Foi nomeado prefeito de Belo Horizonte em 1940 e começou a conquistar a projeção política que o levaria à Presidência da República quinze anos depois. Seu principal feito foi a construção do conjunto arquitetônico da Pampulha, num projeto do arquiteto, então iniciante, Oscar Niemeyer. Cumpriu seu segundo mandato de deputado federal a partir de 1945 e, cinco anos depois, foi eleito governador de Minas Gerais.
Em 1955 é candidato a presidente da republica, pelo PSD (Partido Social Democrático). A não ser em Minas Gerais, onde era governador, Juscelino era um emérito desconhecido no Brasil. Disputaria aquela eleição com pesos pesados da política brasileira. Adhemar de Barros pelo, PSP (partido social progressista) Juares Tavora UDN ( união democrática nacional) e outros menos cotados. O Brasil estava a um ano da grande tragédia da política, que foi o suicídio de Getulio Vargas. A UDN considerada uma das responsáveis por triste acontecimento, estava em baixa. Então fazia forte oposição a candidatura de Juscelino, que corria contra o tempo visitando varias cidades do Brasil
Mas havia restrição à candidatura de Juscelino, falava-se até em golpe por parte dos militares. Duvidava-se até da sua nacionalidade. Falava-se também sobre a nova geração de militares nas forças armadas que deseja pela espada moralizar a nação. Essa "nova geração" de militares que se referia à revista MANCHETE autora da denuncia , gravitava em torno da Escola Superior de Guerra. (ESG)

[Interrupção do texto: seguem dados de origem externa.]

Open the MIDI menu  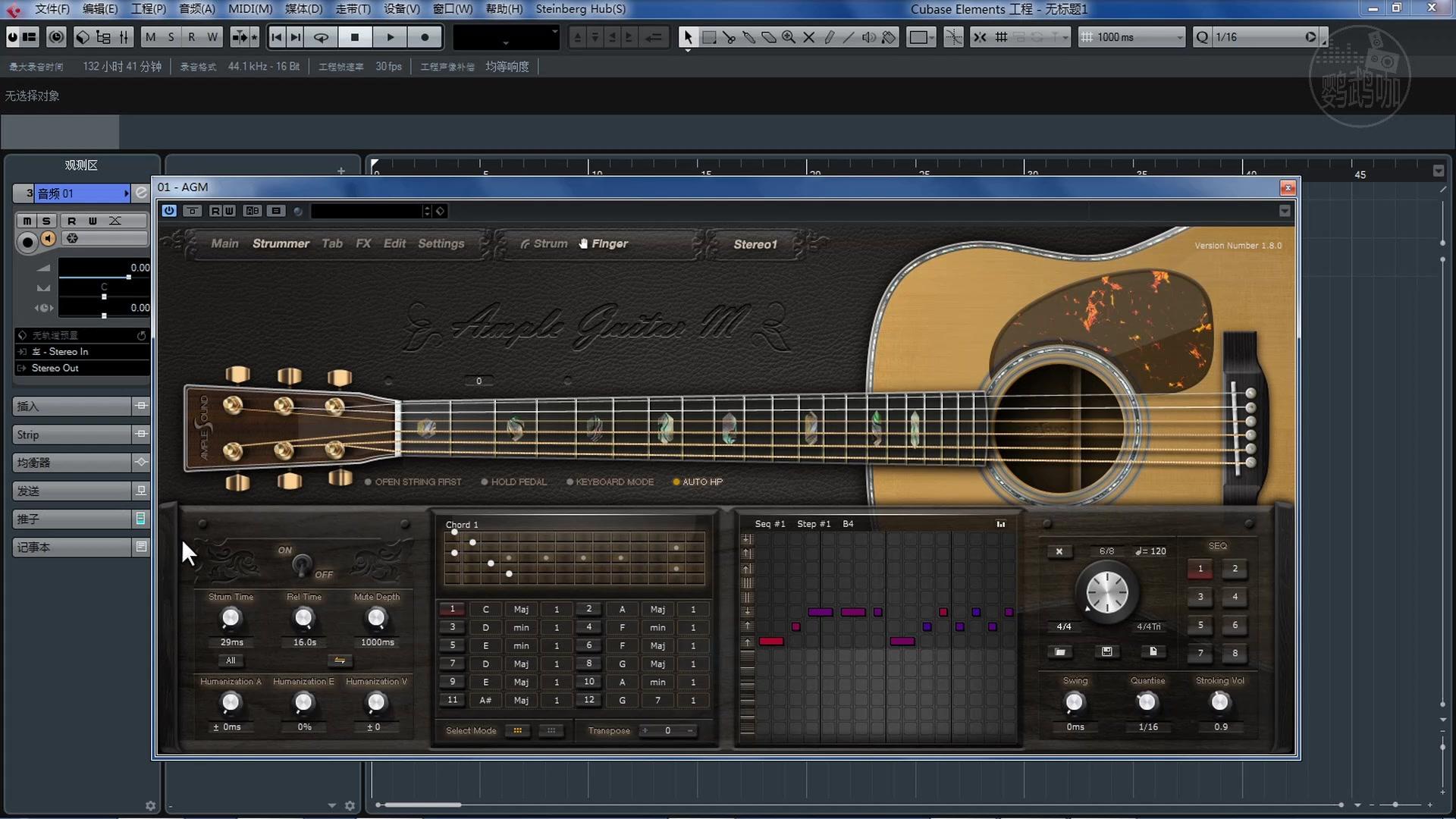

Comandada pelo general Juarez Távora. A onda de rumores "golpistas" aumentou em dezembro de 1954. Falava-se da existência de um documento dos chefes militares vetando a candidatura de Juscelino. O general Lott, ministro da guerra tentou por fim a onda de boatos anunciando que o exercito seria "uma espada neutra" não devendo usar armas contra as instituições democráticas. A eleição correu na mais perfeita ordem e Juscelino venceu com 3.077.411 votos, 36%. Isso foi motivo para os perdedores achar que tinham o direito de não deixar Juscelino tomar posse por não ter tido a maioria absoluta dos votos. Desencadeou-se uma violenta campanha por parte da UDN, tentando evitar a posse do presidente eleito. Carlos Lacerda colocava em manchete de primeira pagina em seu jornal, A TRIBUNA DA IMPRENSA. NÃO PODEM TOMAR POSSE, NÃO DEVEM TOMAR POSSE, NEM TOMARÃO POSSE.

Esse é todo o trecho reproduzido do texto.